The role of orbital polarization and correlation effects in the magneto-optic behavior of CeSb and CeTe

Abstract

CeSb and CeTe show giant magneto‐optic Kerr rotations and also have extremely unusual magnetic ordering properties. CeSb shows peculiar and extraordinarily anisotropic antiferromagnetic behavior; while CeTe shows an ordered moment and T_N only 15% that of CeSb, indicative of incipient heavy‐fermion behavior. This has been understood in an absolute theory of orbitally driven correlated f‐electron magnetism. We seek to understand the giant magneto‐optic properties including the role, if any, of explicit correlation effects not captured by an exchange‐correlation potential. To this end we have performed full potential linearized muffin‐tin orbital polarized band calculations for the optical conductivity tensor, first only spin polarized (orbital polarization only via spin‐orbit coupling) and second with explicit orbital polarization.

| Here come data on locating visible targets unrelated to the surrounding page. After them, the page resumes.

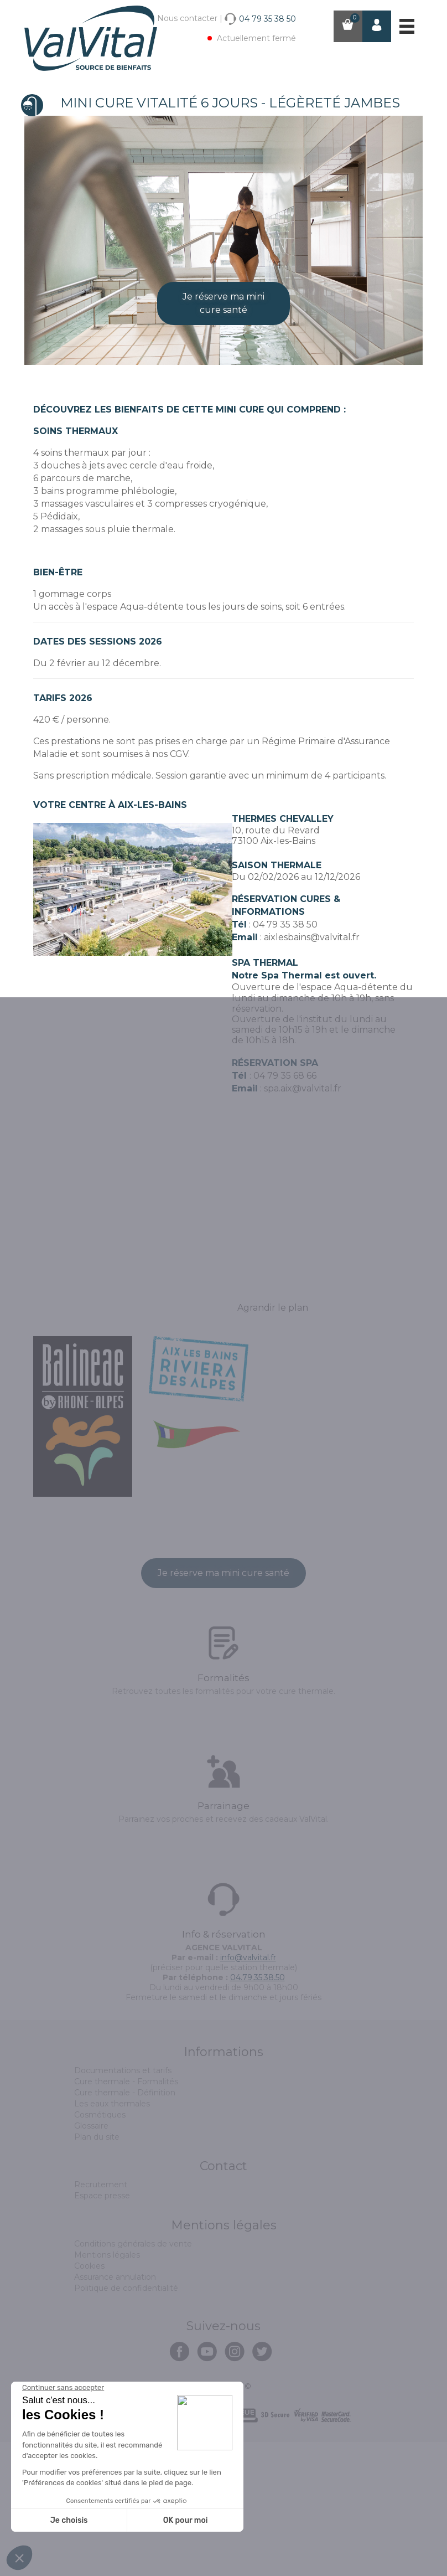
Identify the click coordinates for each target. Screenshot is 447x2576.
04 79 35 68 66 (284, 1209)
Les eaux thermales (112, 2238)
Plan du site (96, 2271)
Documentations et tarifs (122, 2204)
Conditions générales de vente (133, 2378)
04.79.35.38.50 (257, 2111)
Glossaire (91, 2260)
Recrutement (100, 2318)
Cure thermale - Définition (124, 2227)
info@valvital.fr (248, 2091)
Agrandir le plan (272, 1441)
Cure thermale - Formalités (126, 2215)
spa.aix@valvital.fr (302, 1222)
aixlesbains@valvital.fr (312, 1071)
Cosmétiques (100, 2249)
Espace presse (102, 2330)
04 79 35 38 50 (285, 1058)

As expected, for CeSb and CeTe the spin‐polarized calculation gave the diagonal, ordinary optical, conductivity in good agreement with experiment; but the off‐diagonal, magneto‐optic, behavior was in poor agreement; and the ordered moment was much different from experiment. For the spin‐and‐orbitally polarized calculation, the ordered moment agreed reasonably well with experiment for CeSb but very poorly for CeTe. However, the magneto‐optic behavior remained distinctly different from experiment for both materials. Thus as anticipated, explicit correlation effects associated with differing discrete f‐configuration energies appear to be a central aspect of giant magneto‐optic behavior.